_YOUR GOAL_.
Which lines in the records below mention the word "column"? Copy each one out.

_WORKING DATA_.
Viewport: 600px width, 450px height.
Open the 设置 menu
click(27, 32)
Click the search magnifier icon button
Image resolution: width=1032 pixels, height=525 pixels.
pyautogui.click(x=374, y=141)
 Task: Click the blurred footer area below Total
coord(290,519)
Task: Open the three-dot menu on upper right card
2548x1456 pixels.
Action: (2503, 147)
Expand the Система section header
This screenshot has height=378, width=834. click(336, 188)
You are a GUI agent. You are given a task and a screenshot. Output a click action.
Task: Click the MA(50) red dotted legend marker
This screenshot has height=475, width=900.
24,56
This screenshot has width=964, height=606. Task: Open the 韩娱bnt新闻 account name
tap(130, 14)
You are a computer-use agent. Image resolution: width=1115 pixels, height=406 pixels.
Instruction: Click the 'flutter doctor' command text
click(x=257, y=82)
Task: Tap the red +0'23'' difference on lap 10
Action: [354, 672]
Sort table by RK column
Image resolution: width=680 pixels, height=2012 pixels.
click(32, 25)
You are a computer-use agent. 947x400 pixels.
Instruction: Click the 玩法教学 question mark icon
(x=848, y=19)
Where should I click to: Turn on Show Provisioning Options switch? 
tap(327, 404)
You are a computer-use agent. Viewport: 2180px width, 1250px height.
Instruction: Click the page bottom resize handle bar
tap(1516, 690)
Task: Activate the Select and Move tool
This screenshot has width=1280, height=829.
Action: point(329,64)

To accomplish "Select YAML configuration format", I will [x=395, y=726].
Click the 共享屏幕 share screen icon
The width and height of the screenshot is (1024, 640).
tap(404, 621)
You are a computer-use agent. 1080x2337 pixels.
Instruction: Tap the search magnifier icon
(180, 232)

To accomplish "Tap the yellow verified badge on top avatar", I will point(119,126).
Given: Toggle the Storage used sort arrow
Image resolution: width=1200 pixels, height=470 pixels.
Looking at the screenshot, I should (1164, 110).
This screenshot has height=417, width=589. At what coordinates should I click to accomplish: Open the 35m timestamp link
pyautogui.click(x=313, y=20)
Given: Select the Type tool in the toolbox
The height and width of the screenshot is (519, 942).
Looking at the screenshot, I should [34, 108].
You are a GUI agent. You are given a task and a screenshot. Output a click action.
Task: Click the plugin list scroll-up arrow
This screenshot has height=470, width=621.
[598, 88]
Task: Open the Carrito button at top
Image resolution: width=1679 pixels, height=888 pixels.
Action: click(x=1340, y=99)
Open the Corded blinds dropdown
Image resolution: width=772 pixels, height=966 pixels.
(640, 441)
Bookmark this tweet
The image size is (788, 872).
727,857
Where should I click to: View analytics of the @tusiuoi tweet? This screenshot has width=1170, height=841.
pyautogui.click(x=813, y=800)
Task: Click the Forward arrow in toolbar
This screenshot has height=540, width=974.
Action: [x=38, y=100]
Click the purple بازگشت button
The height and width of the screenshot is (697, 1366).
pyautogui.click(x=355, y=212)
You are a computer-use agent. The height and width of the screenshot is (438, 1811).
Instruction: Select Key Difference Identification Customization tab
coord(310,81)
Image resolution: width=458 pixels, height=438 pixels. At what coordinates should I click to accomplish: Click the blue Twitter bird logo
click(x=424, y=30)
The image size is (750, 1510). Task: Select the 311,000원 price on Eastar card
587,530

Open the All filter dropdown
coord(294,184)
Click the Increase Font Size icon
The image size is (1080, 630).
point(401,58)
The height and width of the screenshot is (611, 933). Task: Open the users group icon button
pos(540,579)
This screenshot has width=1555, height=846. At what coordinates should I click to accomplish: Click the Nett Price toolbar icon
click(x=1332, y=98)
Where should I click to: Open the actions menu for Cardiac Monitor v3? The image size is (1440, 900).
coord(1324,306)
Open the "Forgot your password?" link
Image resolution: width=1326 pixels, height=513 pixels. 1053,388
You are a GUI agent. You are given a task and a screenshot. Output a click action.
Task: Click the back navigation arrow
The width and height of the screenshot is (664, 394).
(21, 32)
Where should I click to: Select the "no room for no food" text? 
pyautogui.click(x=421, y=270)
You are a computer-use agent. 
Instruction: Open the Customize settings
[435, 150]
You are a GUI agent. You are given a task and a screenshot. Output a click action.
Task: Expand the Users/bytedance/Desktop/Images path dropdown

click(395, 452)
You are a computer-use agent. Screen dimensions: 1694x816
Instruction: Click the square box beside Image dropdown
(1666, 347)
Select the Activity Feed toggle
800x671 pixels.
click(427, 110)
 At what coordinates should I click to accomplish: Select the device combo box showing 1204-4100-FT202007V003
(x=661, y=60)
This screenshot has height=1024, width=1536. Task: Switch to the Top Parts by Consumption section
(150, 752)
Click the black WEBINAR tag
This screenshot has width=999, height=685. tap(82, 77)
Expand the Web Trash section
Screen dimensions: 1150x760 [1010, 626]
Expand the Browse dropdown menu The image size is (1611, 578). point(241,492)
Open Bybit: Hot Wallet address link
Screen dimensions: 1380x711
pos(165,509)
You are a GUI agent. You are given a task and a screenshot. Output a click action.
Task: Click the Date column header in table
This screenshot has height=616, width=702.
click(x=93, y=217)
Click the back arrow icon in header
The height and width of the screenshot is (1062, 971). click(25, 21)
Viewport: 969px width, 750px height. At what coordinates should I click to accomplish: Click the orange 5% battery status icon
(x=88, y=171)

_ANSWER_.
Sort table by RK column
Task: Click the Date column header in table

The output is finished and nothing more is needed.